- **Data for processing**
╔══

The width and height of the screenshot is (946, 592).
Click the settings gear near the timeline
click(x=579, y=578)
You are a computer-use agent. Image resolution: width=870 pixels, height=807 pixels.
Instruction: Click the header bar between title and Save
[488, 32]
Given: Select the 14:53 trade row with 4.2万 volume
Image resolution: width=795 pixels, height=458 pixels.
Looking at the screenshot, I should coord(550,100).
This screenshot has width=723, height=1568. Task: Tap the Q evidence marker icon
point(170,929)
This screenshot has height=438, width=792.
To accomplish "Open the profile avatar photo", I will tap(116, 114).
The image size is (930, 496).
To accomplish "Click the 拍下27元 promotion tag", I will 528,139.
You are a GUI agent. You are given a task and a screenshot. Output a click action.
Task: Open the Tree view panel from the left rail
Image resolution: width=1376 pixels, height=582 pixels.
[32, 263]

╚══

- **Brief**
Each line above that carries the string "Open" has to be returned.

- **Response box**
To accomplish "Open the profile avatar photo", I will tap(116, 114).
Task: Open the Tree view panel from the left rail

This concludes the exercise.